Data items:
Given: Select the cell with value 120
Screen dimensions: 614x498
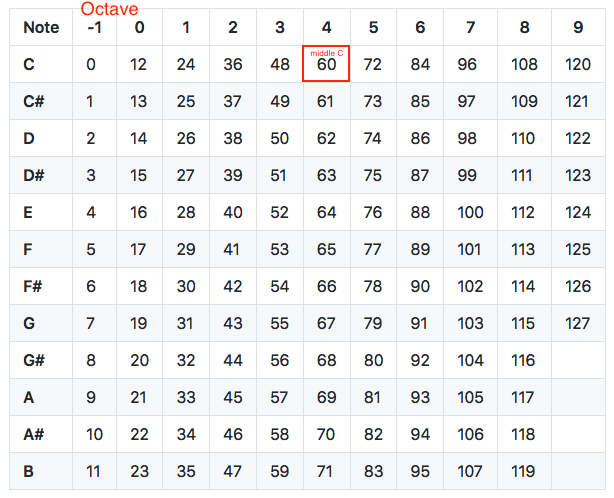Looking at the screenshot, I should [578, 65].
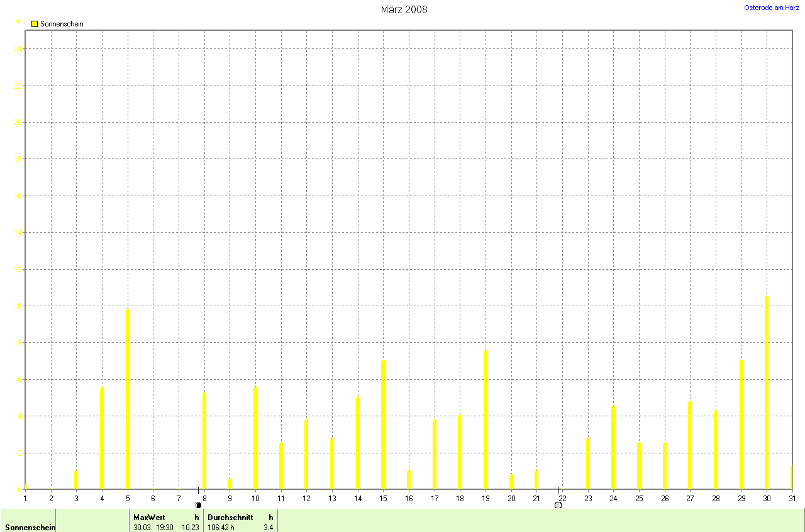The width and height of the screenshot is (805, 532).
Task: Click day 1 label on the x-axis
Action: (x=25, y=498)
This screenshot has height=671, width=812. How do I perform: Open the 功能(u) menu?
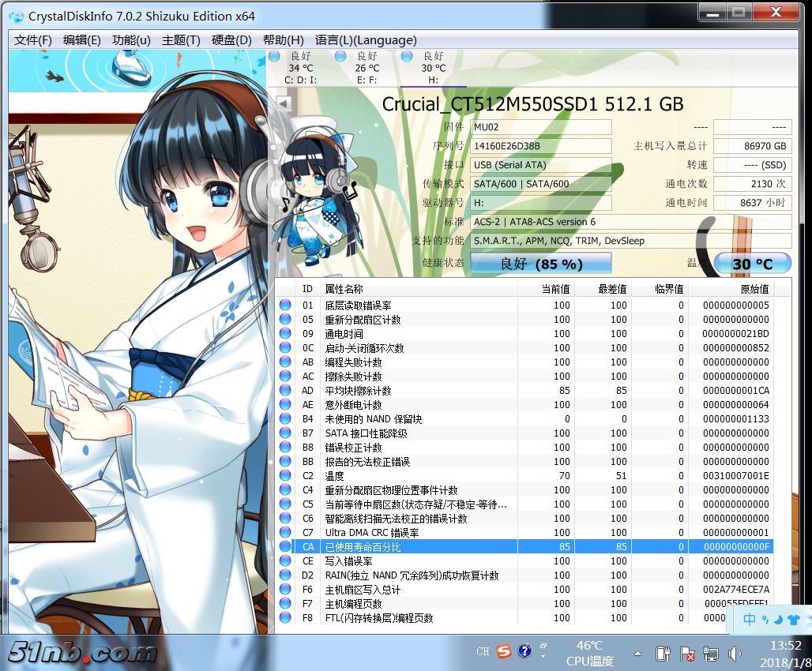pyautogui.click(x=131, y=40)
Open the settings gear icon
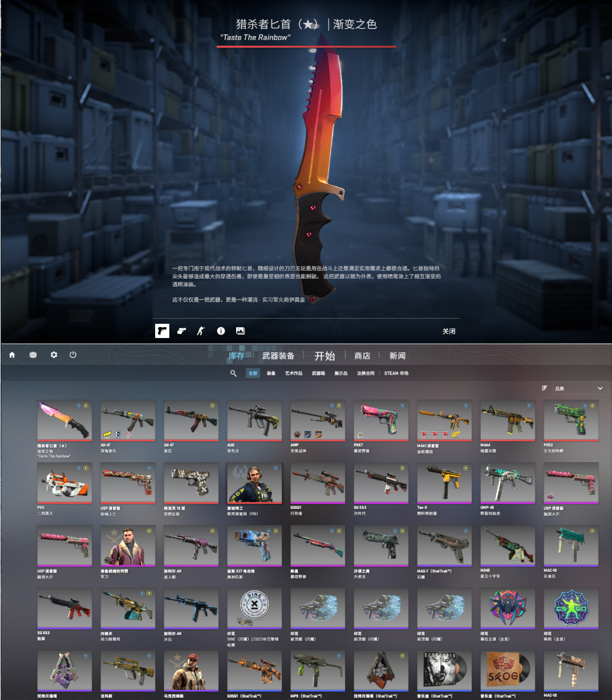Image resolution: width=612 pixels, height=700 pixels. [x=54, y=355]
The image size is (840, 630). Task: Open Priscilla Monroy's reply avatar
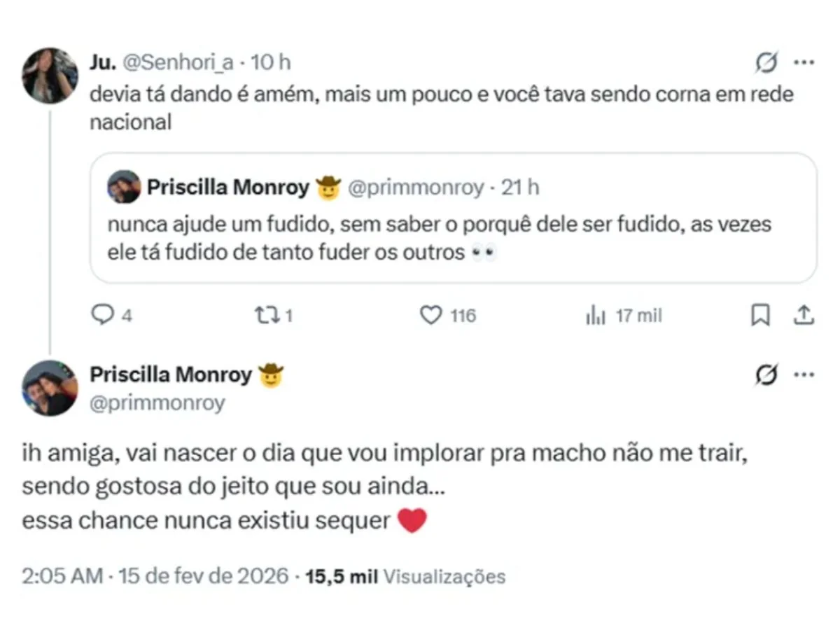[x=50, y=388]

--- Exercise prompt ---
Your copy should hold every record word for word and none of the pictures.

--- Task output ---
Given: Select the cell with value 120
Screen dimensions: 614x498
Looking at the screenshot, I should [578, 65].
The width and height of the screenshot is (805, 532).
Task: Click day 1 label on the x-axis
Action: (x=25, y=498)
This screenshot has height=671, width=812. How do I perform: Open the 功能(u) menu?
pyautogui.click(x=131, y=40)
Open the settings gear icon
Image resolution: width=612 pixels, height=700 pixels. [x=54, y=355]
The image size is (840, 630). Task: Open Priscilla Monroy's reply avatar
[x=50, y=388]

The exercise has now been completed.